Si sono concluse nella giornata di sabato scorso le operazioni di recupero dell’unità da diporto denominata “Vintage”, affondata alcuni giorni fa, per cause ancora in corso di accertamento, nelle acque a largo dell’Isola di Caprera.
L’unità da diporto “Vintage”, lunga oltre 17 metri, era infatti adagiata su un fondale di 43 metri ed il recupero del relitto ha comportato l’intervento congiunto di due ditte specializzate nel settore, la “Marina di Porto Massimo” di La Maddalena e la ditta “Costruzioni marittime ed edili” di Olbia.
La complessità dell’intervento è stato reso particolarmente difficile dall’elevata profondità sui cui si era inabissata l’unità da diporto in un’area di elevato pregio ambientale all’interno del Parco Nazionale dell’Arcipelago di La Maddalena, a poche centinaia di metri da alcune rinomate spiagge dell’Isola di Caprera e di La Maddalena.

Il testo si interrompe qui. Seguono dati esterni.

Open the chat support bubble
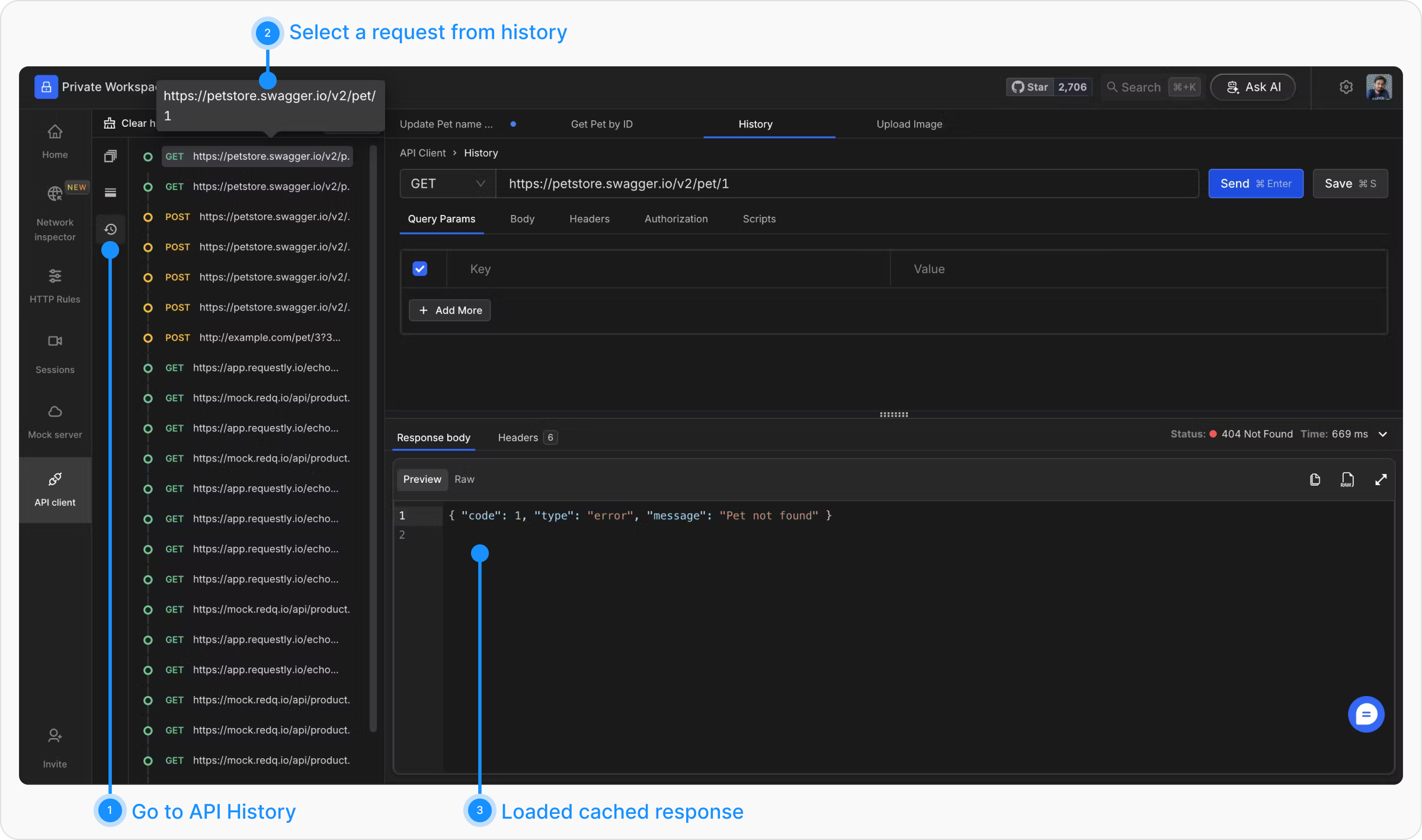 [x=1366, y=714]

Le operazioni di ripristino in galleggiamento dell’imbarcazione, iniziate venerdì, sono proseguite senza sosta fino al primo pomeriggio di sabato quando l’unità, scortata dalle dipendenti motovedette, è stata rimorchiata presso un cantiere nautico di Palau per essere poi tirata a secco.

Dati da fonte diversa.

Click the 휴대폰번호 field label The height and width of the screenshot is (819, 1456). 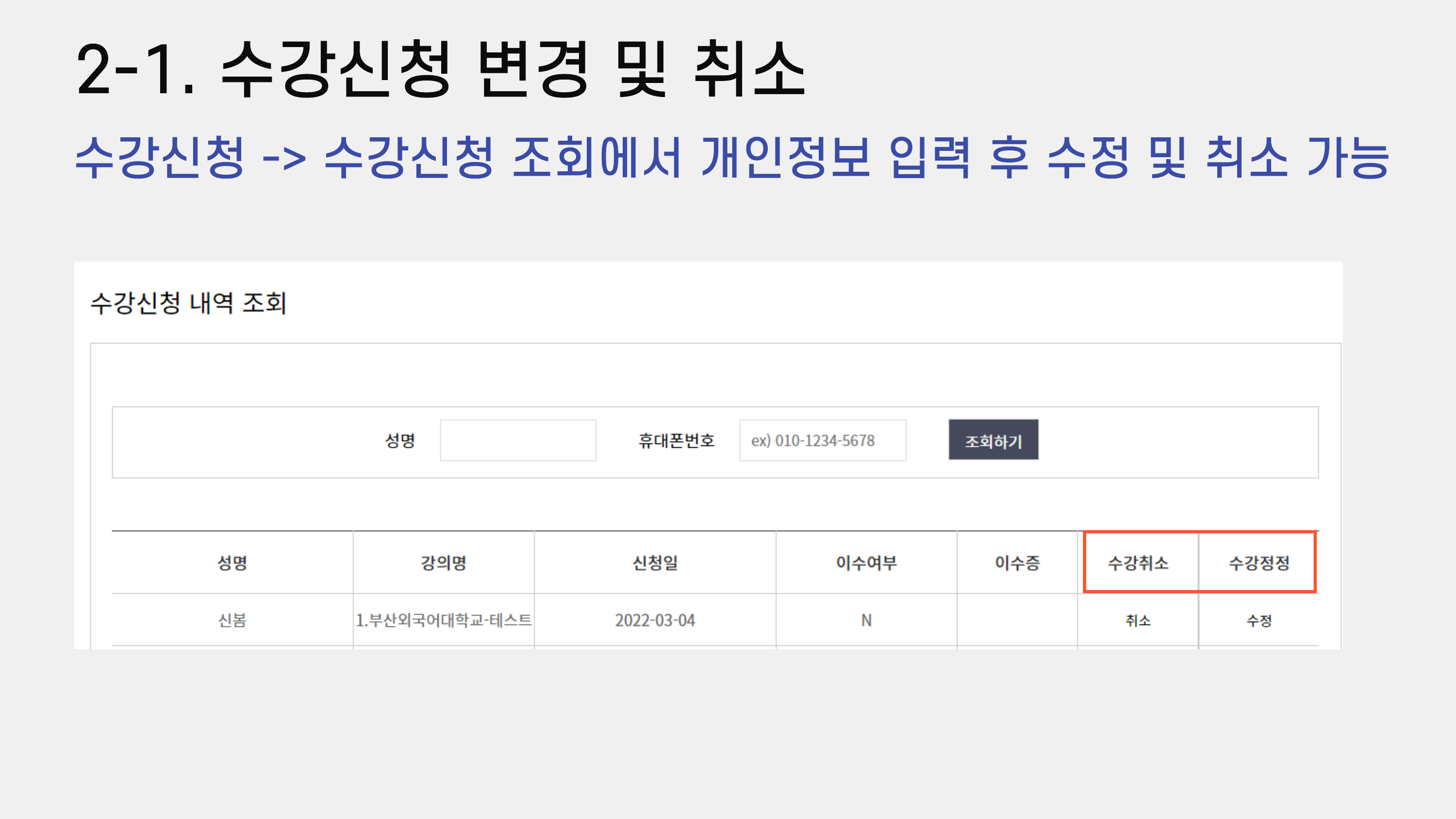click(x=676, y=440)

Tutte le attività si sono svolte in piena sicurezza anche al fine di prevenire eventuali potenziali minacce di inquinamento per l’ambiente marino-costiero, attraverso l’impiego di tre unità navali della Guardia Costiera, nonché di due rimorchiatori, di tre mezzi specializzati, con l’utilizzo di attrezzatura subacquea dedicata e di panne galleggianti antinquinamento in funzione preventiva.